/// Rubrik: Leserbriefe | Topaktuell

Wie lange noch?

Leserbrief – Können wir uns an jedem 2. Augustwochenende vier Feuerwerke (Bottighofen eingerechnet) leisten? Die beiden sehr zutreffenden Leserbriefe von W. Lang und H. Merz sowie der erneut ungewöhnliche Sommer 2018 veranlassen mich, meine seit Jahren entwickelten Gedanken dazu nun publik zu machen. (Ernst Bucher, Kreuzlingen)

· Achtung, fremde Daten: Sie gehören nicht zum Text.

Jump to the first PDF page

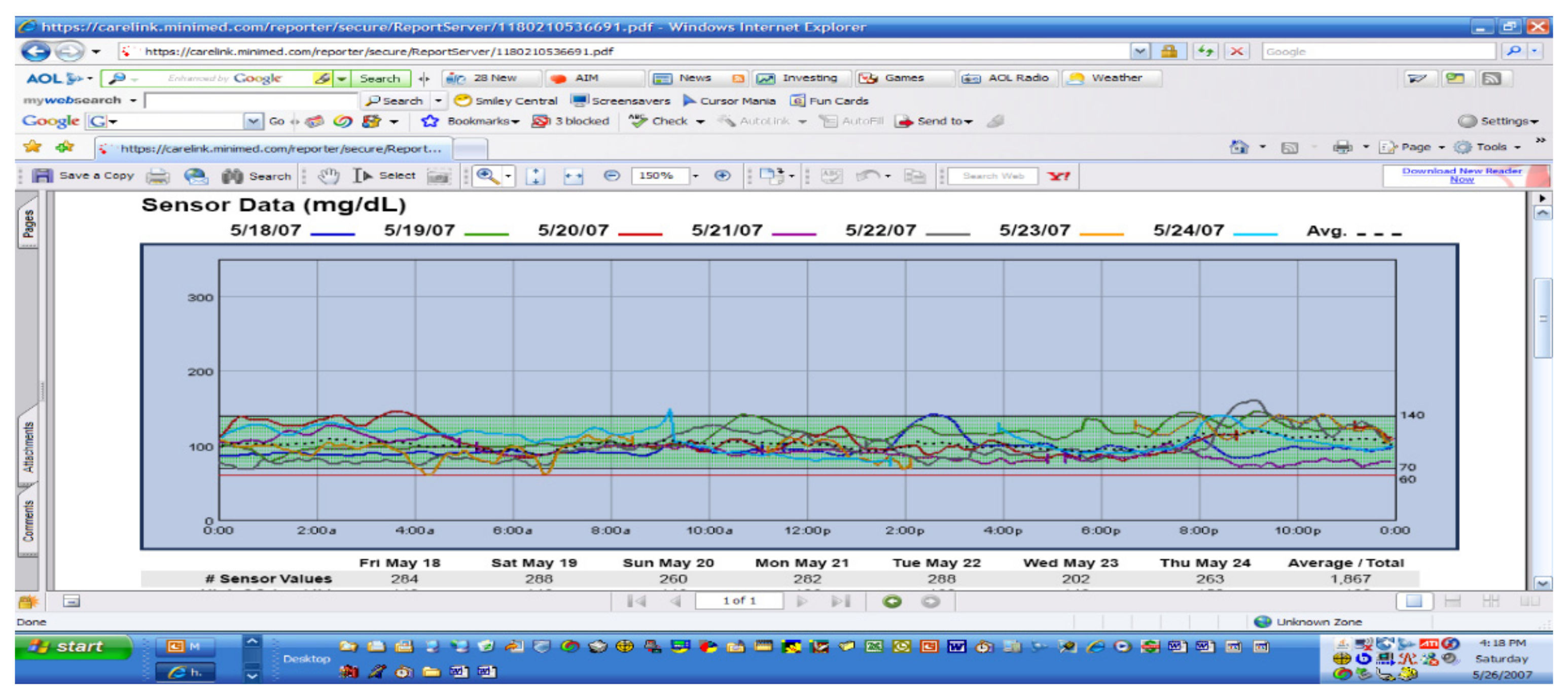pyautogui.click(x=636, y=602)
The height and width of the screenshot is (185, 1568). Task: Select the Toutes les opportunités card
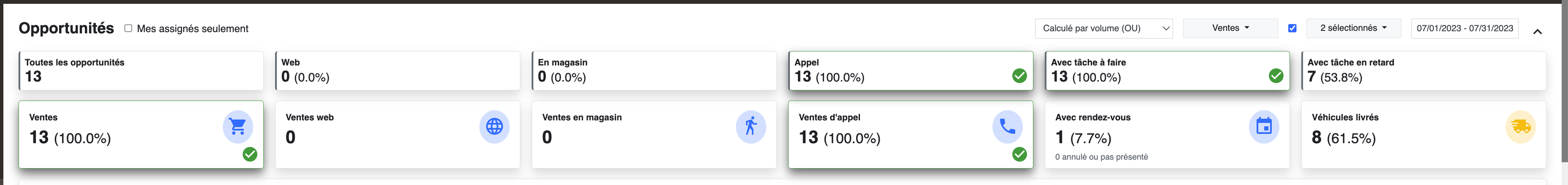click(141, 71)
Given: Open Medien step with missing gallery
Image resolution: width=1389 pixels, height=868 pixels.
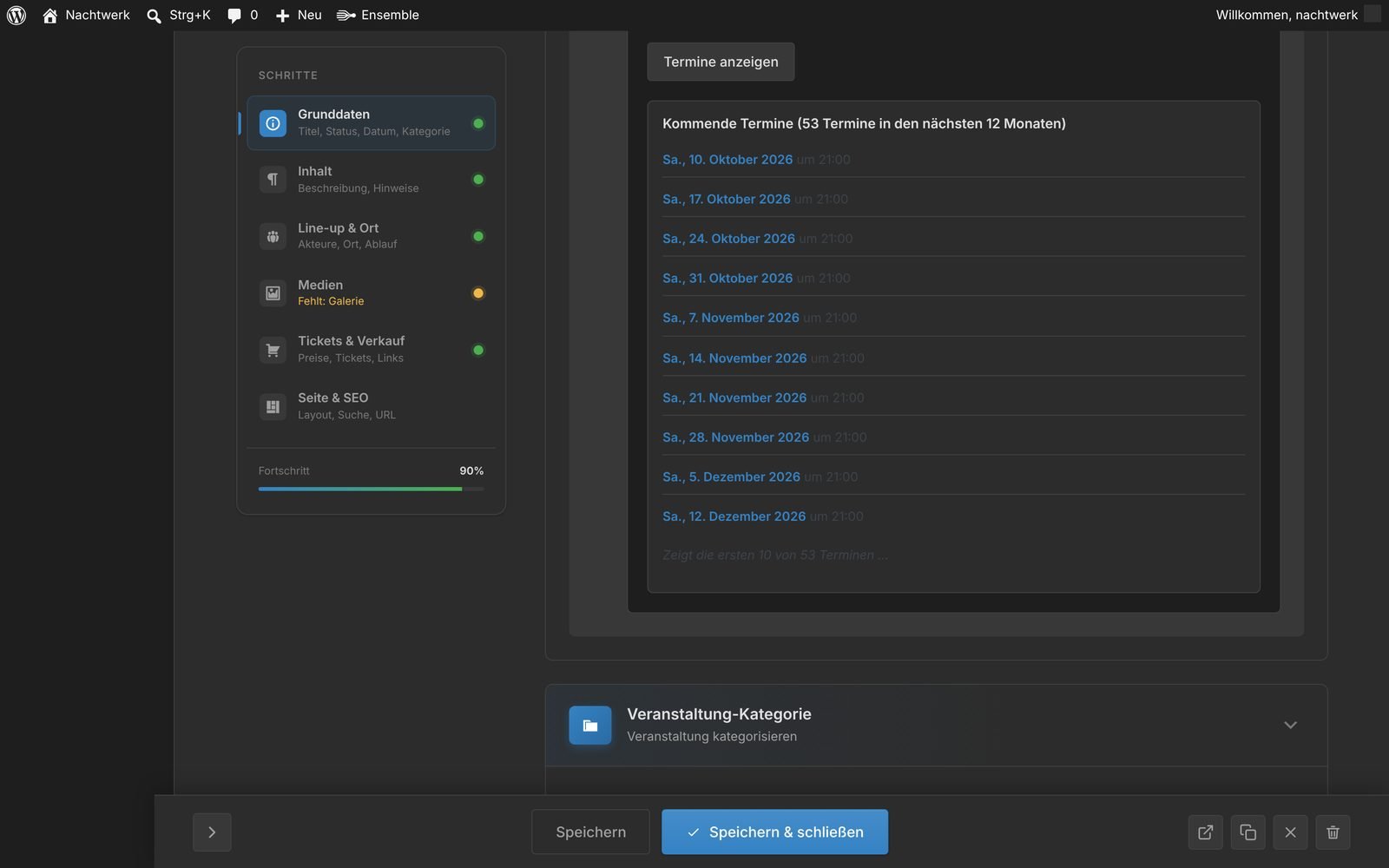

Lerserbrief (Bild: Archiv)

Feuerwerke finden fast überall Gefallen, wenngleich sie sehr umweltschädlich, teuer und für Haus-und Wildtiere ein Schrecken sind. Ich bin kein Freund der Verbotskultur, sondern Ueberzeugungstäter, basierend auf wissenschaftlichen Erkenntnissen. Wettermässig war der Sommer 2018 ein Traum, aber für viele zufolge Wasser-und Futtermangel ein Albtraum. Wir geben viel Geld für Umwelt-und Klimawissenschaft aus, und sind privilegiert, in der Schweiz mit Professor Thomas Stocker, Uni Bern, einen der besten der Welt dieses Faches zu besitzen. Wir haben inskünftig vermehrt mit weiteren solchen heissen trockenen Sommerzeiten zu rechnen. Wenn unsere Flüsse und Seen zufolge Verlust der Gletscher austrocknen werden, Quellen und Grundwasser versiegen, werden wir Milliarden in eine gesicherte Wasserversorgung investieren müssen, um den Zusammenbruch unserer Landwirtschaft, Gemüsebau aber zum Teil auch Industrien zu verhindern, (zum Beispiel durch grossangelegte Wasserreservoire oder Wasserpipelines für entsalztes Meerwasser von den Meeresküsten unserer Nachbarn.

Die Atomkraftwerke werden wir dann endgültig abschalten müssen. Die akute Wasserrationierung könnte sehr bald Wirklichkeit werden, wie in Kalifornien, nach fünf-jähriger Dürre. Mit höheren Wasserkosten wäre zudem zu rechnen. Die mögliche Annahme der Initiative für Ernährungssouveränität würde zum blanken Witz ohne eine gesicherte Wasserversorgung. Der Steuerzahler liest solche Nachrichten nicht gerne, aber wenn voraussehbare Katastrophen eintreten, ist er der erste, der Wissenschaftler und Politiker verantwortlich macht dafür, nicht vorausgemahnt und nicht vorgesorgt zu haben. So geschehen etwa in Kalifornien während der fünf-jährigen Dürrekrise und Wassernot. Ausgenommen etwa Santa Barbara, deren weitsichtige Stadtväter vorsorglich grossangelegte Meerwasserentsalzungsanlagen bauten, die die Wassernot lindern konnten. Das Gebot der Stunde heisst: weg von der Masslosigkeit.

Wir müssen auf nichts verzichten, nur etwas überlegen, was nicht unbedingt sein muss, wie Familienshopping Wochenenden in New York, Ferien auf Hawaii oder Mauritius oder alle Jahre ein neues Smartphone und alle eins bis zwei Jahre den neuesten PC und das neueste Auto. Zu unserem eingangs erwähnten Thema: wäre es nicht sinnvoll, ein einziges gemeinsames Feuerwerk von 15 bis 20 Minuten von Bottighofen, Kreuzlingen und Konstanz zu organisieren und 2019 damit einen Anfang zu machen , mit gutem Beispiel zu überzeugen und das Problem bewusster zu machen? Notabene: Angesichts der Resultate der Umwelt-und Klimaforschung sollte Masshalten und präventive Massnahmen gegen voraussehbare Wassernot in naher Zukunft zur Pflichtaufgabe jeder politischen Partei gemacht werden, das käme beim Stimmbürger besser an, als das allzu oft gehässige Hick-Hack der Parteiideologen!